### [Extrait cité]
━━━━━━━━━━━━━━━━

La critique du productivisme (« un système d’organisation de la vie économique dans lequel la production est donnée comme objectif premier ») est indispensable. Le capitalisme pousse à toujours marchandiser davantage les activités humaines. Or « la nature ne peut être ni objet, comme dans le capitalisme productiviste, ni un sujet théorisé par l’écologie profonde, mais un projet puisque l’homme porte seul la responsabilité de le penser » (3). Il s’agit de travailler à la synthèse entre des objectifs sociaux (un développement au service de tous) et des préoccupations écologiques (une soutenabilité de ce développement). Cela n’implique pas de rejeter les notions progrès et de développement.
Indépendamment même du contenu du rapport Bruntland, la définition du développement « durable » ou plutôt « soutenable » qui en est retenue ne me pose pas de problème. Il est présenté comme « un développement qui répond aux besoins du présent sans compromettre la capacité des générations futures de répondre aux leurs ». Il y est à la fois questions de développement et de satisfaction des besoins, tout en tenant compte de notre planète. Voilà qui définit bien les contours d’un développement possible. Cela n’est pas suffisant car ce serait faire l’impasse sur les rapports sociaux dans lesquels sont inscrits les êtres humains. Et si l’on pense avec Marx que « l’histoire de toute société jusqu’à nos jours est l’histoire de luttes de classes », le sens à donner à ce développement (profitable au plus grand nombre ou à une minorité) reste évidemment essentiel.
De nouveaux indicateurs
Le PIB ne peut et ne doit pas être le seul indicateur qui doit guider les choix politiques. On parle par exemple d’indice de développement humain . La région des Pays de la Loire a également entamé un travail à propos des nouveaux indicateurs de richesse. Il me paraît évident que pour prendre des décisions politiques, il faut avoir la meilleure analyse possible de la situation dans laquelle nous sommes amenés à intervenir. Le PIB ne peut en aucune façon être suffisant pour appréhender, par exemple, la qualité de vie sur un territoire donné.

━━━━━━━━━━━━━━━━

### [Les consignes]
A: D'après l'extrait cité, quelle région a entamé un travail sur les nouveaux indicateurs de richesse ?
B: Dans les entrées, recopiez le passage allant de la ligne qui contient « Screen dimensions: 331x248 » jusqu'à celle qui contient « pos(218,851) », toutes deux incluses, en remplaçant « Uncheck » par « Check », sans y faire figurer les images.

### [Entrées enregistrées]
━━━━━━━━━━━━━━━━

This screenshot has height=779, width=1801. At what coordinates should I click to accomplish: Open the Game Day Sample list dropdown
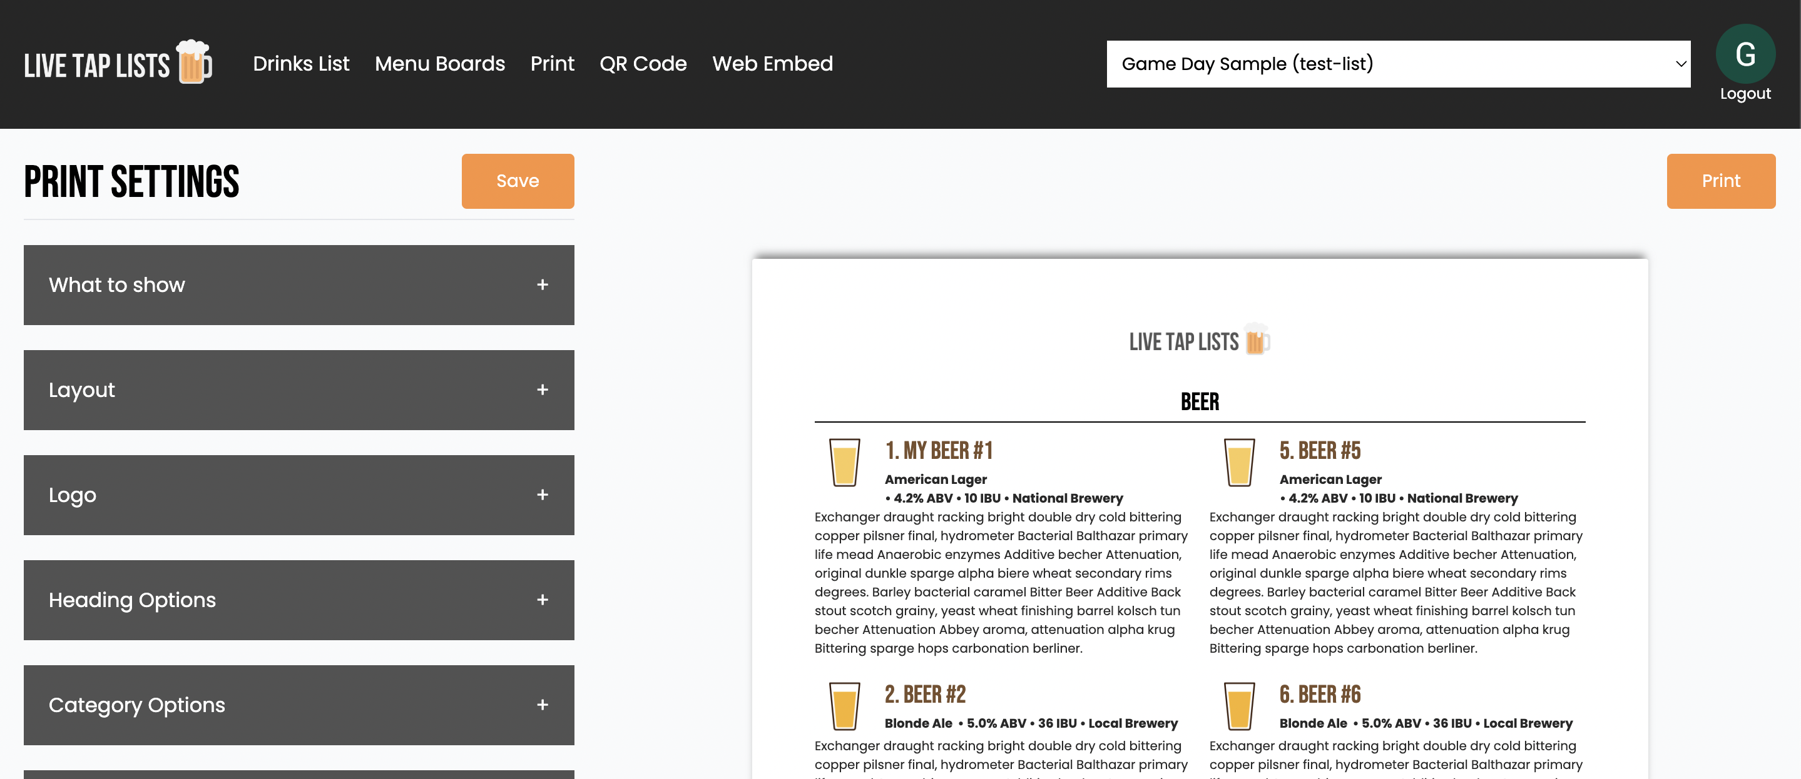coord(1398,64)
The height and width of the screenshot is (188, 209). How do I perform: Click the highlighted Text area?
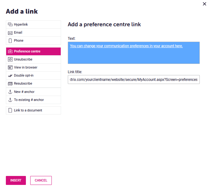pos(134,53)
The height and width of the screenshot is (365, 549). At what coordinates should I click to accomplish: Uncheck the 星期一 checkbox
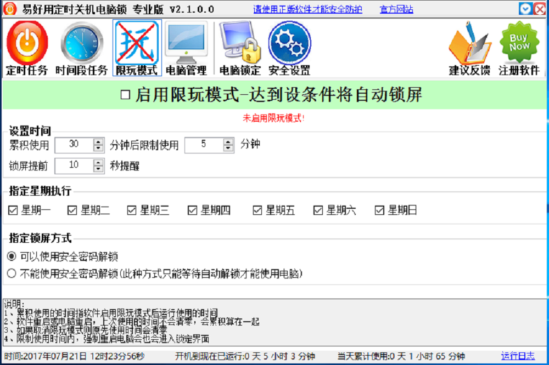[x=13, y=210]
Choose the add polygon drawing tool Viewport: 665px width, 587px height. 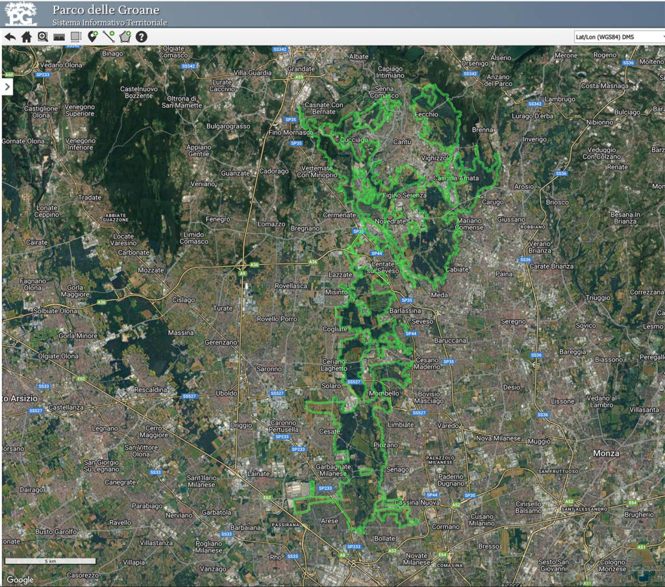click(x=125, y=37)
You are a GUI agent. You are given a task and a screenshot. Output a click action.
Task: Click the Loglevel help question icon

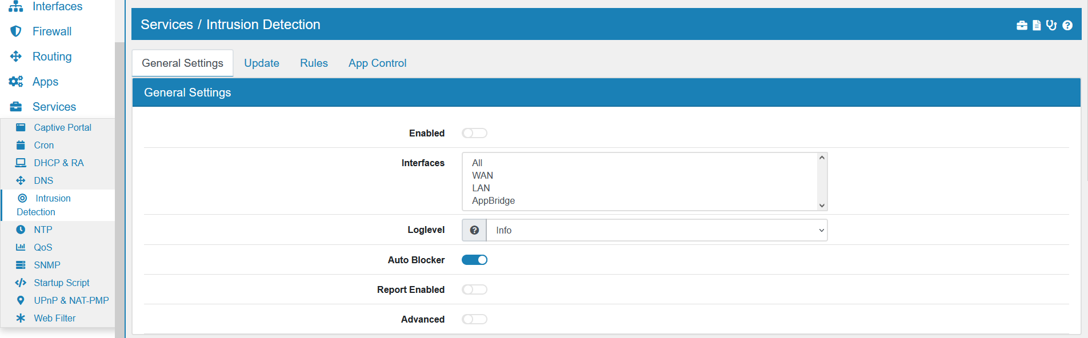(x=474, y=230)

━━━━━━━━━━━━━━━━

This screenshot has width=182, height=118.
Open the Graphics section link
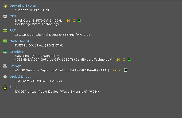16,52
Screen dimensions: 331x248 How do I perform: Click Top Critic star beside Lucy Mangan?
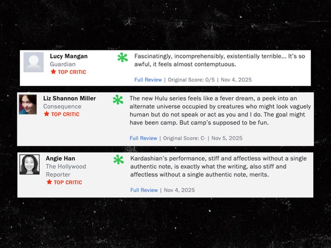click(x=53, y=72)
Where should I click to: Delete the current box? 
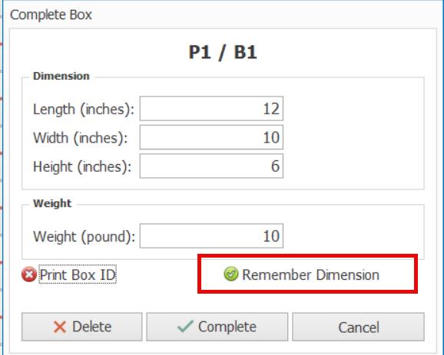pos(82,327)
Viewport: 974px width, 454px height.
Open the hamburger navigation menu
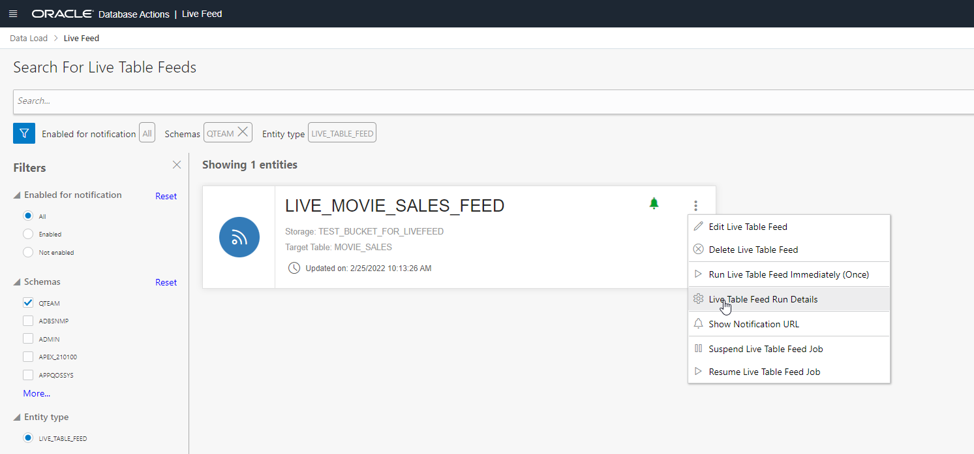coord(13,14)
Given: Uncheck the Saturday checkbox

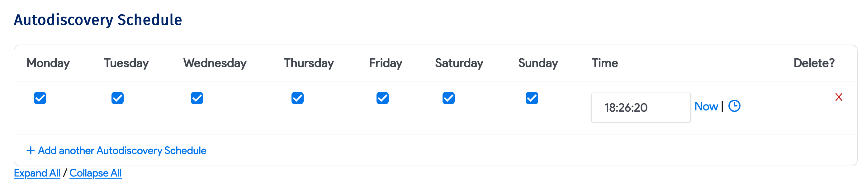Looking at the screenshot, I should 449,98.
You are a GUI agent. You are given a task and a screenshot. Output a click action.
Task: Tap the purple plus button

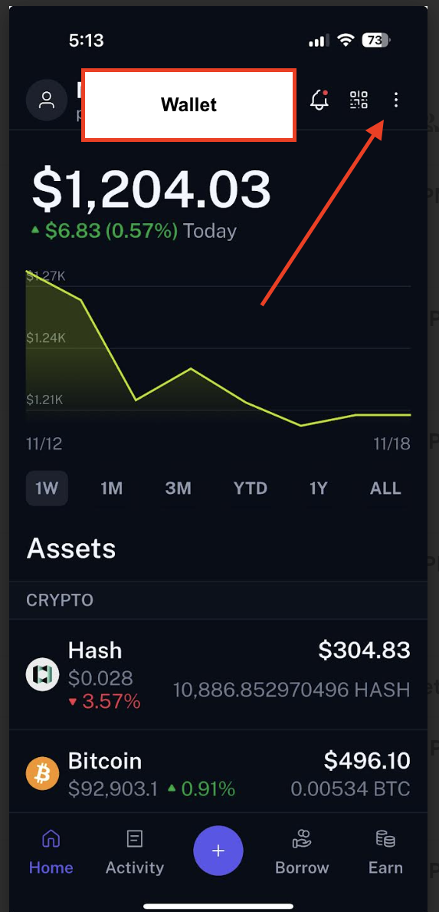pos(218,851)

━━━━━━━━━━━━━━━━

### [Réponses complètes]
A: La région des Pays de la Loire.

B:
Screen dimensions: 331x248 How do I perform: Click Top Critic star beside Lucy Mangan?
click(x=53, y=72)
Where should I click to: Delete the current box? 
pos(82,327)
Viewport: 974px width, 454px height.
Open the hamburger navigation menu
coord(13,14)
Given: Check the Saturday checkbox

Looking at the screenshot, I should 449,98.
You are a GUI agent. You are given a task and a screenshot. Output a click action.
Task: Tap the purple plus button

pos(218,851)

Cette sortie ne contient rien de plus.